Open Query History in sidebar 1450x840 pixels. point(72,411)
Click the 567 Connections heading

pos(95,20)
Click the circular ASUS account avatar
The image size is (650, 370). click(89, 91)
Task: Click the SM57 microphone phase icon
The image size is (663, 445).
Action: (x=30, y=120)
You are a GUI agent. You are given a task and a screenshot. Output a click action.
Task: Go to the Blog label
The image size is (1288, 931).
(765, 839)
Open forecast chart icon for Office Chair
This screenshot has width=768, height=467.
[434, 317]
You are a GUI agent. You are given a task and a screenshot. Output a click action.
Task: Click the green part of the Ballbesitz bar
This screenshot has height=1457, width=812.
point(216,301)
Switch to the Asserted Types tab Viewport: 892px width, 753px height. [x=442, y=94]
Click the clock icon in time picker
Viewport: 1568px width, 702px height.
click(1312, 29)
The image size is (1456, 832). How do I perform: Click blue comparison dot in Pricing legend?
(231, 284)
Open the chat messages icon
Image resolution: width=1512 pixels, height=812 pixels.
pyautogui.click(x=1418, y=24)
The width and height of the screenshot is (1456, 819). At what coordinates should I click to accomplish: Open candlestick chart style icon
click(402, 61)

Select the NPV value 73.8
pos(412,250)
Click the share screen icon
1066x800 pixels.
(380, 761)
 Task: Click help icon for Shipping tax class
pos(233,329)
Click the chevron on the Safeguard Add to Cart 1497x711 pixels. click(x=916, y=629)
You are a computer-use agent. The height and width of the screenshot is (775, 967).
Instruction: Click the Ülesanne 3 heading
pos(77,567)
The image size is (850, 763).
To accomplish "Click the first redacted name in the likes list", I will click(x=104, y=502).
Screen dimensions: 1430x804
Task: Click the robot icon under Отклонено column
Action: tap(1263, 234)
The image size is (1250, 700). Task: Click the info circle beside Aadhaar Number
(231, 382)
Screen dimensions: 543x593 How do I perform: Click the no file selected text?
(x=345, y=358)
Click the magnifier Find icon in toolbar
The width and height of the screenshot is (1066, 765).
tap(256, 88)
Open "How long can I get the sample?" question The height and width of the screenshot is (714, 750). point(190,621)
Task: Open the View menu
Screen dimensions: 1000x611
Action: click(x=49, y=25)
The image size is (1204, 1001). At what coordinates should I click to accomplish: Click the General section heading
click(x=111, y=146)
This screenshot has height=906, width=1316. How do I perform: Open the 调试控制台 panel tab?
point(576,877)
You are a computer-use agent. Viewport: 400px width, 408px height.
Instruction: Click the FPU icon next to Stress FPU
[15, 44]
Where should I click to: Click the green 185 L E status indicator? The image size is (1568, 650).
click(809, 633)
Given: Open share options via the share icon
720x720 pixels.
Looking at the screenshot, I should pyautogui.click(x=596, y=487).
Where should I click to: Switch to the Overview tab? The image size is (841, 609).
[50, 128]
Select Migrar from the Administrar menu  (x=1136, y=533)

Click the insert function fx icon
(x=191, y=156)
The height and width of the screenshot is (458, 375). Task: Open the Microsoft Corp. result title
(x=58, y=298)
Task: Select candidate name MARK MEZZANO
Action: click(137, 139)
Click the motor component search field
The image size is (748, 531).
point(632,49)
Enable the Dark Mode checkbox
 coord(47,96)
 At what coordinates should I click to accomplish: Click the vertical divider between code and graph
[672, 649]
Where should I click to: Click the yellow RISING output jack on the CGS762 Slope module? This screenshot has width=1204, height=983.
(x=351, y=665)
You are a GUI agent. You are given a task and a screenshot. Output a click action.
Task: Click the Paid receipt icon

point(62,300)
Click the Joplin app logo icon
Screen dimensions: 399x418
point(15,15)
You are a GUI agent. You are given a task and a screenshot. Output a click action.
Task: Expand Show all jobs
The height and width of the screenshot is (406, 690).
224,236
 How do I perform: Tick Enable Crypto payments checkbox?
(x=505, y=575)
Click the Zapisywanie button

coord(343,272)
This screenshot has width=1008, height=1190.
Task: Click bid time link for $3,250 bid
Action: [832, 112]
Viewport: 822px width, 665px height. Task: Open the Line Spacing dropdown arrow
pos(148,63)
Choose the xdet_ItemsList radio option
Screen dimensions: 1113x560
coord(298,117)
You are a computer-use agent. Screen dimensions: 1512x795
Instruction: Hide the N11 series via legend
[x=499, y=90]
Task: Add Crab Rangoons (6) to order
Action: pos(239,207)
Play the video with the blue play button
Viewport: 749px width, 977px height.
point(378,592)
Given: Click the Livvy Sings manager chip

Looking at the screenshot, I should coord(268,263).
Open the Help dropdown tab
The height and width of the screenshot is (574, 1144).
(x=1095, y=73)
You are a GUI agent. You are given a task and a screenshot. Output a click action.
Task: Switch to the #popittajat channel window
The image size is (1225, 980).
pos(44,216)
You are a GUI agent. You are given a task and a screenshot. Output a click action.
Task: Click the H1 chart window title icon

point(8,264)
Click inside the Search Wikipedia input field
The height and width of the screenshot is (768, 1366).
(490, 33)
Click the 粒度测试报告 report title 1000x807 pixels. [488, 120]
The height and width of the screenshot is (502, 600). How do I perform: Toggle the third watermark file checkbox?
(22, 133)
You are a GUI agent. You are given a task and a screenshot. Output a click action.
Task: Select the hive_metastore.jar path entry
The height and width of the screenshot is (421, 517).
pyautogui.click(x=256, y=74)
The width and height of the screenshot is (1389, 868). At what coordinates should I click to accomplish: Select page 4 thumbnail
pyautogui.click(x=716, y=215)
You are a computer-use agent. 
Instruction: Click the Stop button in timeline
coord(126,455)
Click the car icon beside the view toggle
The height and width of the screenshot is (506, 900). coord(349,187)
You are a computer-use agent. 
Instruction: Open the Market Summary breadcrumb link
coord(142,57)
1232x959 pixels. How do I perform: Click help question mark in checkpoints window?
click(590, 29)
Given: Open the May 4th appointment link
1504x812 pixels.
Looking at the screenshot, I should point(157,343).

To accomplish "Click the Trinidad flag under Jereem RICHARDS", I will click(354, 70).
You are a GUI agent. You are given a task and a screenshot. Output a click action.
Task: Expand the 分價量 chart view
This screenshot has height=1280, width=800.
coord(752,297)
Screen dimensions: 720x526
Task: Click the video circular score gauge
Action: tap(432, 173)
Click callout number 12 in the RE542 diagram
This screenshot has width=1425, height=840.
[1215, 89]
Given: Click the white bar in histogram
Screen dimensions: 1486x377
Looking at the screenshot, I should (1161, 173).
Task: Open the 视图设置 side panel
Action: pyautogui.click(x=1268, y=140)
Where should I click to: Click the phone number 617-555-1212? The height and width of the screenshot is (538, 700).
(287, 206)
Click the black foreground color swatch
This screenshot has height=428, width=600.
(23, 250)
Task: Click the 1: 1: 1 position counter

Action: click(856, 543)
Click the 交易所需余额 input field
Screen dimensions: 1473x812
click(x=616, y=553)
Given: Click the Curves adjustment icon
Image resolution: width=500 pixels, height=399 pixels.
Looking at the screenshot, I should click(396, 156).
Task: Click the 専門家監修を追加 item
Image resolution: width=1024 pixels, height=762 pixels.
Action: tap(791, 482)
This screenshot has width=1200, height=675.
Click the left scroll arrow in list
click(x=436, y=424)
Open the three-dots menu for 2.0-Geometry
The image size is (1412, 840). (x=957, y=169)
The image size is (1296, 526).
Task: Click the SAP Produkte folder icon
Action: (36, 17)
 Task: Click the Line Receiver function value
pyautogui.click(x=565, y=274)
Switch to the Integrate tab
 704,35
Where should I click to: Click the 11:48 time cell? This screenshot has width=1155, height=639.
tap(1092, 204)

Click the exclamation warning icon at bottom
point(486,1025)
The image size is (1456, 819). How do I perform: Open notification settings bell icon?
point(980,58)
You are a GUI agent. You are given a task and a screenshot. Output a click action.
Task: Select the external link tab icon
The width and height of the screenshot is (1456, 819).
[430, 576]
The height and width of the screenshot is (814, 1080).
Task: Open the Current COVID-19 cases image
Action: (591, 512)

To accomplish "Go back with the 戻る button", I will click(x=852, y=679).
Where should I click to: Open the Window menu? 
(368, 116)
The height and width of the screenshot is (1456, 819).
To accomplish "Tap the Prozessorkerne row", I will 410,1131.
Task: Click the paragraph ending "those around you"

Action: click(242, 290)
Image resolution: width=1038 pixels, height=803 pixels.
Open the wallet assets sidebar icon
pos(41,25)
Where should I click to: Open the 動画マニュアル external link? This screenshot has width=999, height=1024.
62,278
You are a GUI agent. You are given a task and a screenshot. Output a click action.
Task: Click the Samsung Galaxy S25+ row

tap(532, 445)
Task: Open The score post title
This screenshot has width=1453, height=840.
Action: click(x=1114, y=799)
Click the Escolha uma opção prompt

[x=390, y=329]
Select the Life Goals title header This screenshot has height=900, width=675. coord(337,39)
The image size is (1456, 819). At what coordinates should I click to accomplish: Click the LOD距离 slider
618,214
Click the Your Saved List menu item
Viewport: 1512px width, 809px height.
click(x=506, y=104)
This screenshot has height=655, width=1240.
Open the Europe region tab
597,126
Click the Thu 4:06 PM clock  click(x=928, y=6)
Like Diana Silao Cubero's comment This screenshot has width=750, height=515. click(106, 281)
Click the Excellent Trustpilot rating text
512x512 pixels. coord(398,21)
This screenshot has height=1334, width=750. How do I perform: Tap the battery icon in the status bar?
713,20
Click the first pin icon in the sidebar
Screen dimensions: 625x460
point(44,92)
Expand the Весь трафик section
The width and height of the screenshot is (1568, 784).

• • • • • • •

Problem statement:
Rewrite the listing lines between the one containing "Given: Click the white bar in histogram" and the one containing "I will 410,1131.", inclusive, replacing "Integrate" with "Deploy" and leaving everything else unchanged.

Final answer:
Given: Click the white bar in histogram
Screen dimensions: 1486x377
Looking at the screenshot, I should (1161, 173).
Task: Open the 视图设置 side panel
Action: pyautogui.click(x=1268, y=140)
Where should I click to: Click the phone number 617-555-1212? The height and width of the screenshot is (538, 700).
(287, 206)
Click the black foreground color swatch
This screenshot has height=428, width=600.
(23, 250)
Task: Click the 1: 1: 1 position counter

Action: click(856, 543)
Click the 交易所需余额 input field
Screen dimensions: 1473x812
click(x=616, y=553)
Given: Click the Curves adjustment icon
Image resolution: width=500 pixels, height=399 pixels.
Looking at the screenshot, I should click(396, 156).
Task: Click the 専門家監修を追加 item
Image resolution: width=1024 pixels, height=762 pixels.
Action: tap(791, 482)
This screenshot has width=1200, height=675.
Click the left scroll arrow in list
click(x=436, y=424)
Open the three-dots menu for 2.0-Geometry
The image size is (1412, 840). (x=957, y=169)
The image size is (1296, 526).
Task: Click the SAP Produkte folder icon
Action: (36, 17)
 Task: Click the Line Receiver function value
pyautogui.click(x=565, y=274)
Switch to the Deploy tab
 704,35
Where should I click to: Click the 11:48 time cell? This screenshot has width=1155, height=639.
tap(1092, 204)

Click the exclamation warning icon at bottom
point(486,1025)
The image size is (1456, 819). How do I perform: Open notification settings bell icon?
point(980,58)
You are a GUI agent. You are given a task and a screenshot. Output a click action.
Task: Select the external link tab icon
The width and height of the screenshot is (1456, 819).
[430, 576]
The height and width of the screenshot is (814, 1080).
Task: Open the Current COVID-19 cases image
Action: (591, 512)

To accomplish "Go back with the 戻る button", I will click(x=852, y=679).
Where should I click to: Open the Window menu? 
(368, 116)
The height and width of the screenshot is (1456, 819).
To accomplish "Tap the Prozessorkerne row", I will 410,1131.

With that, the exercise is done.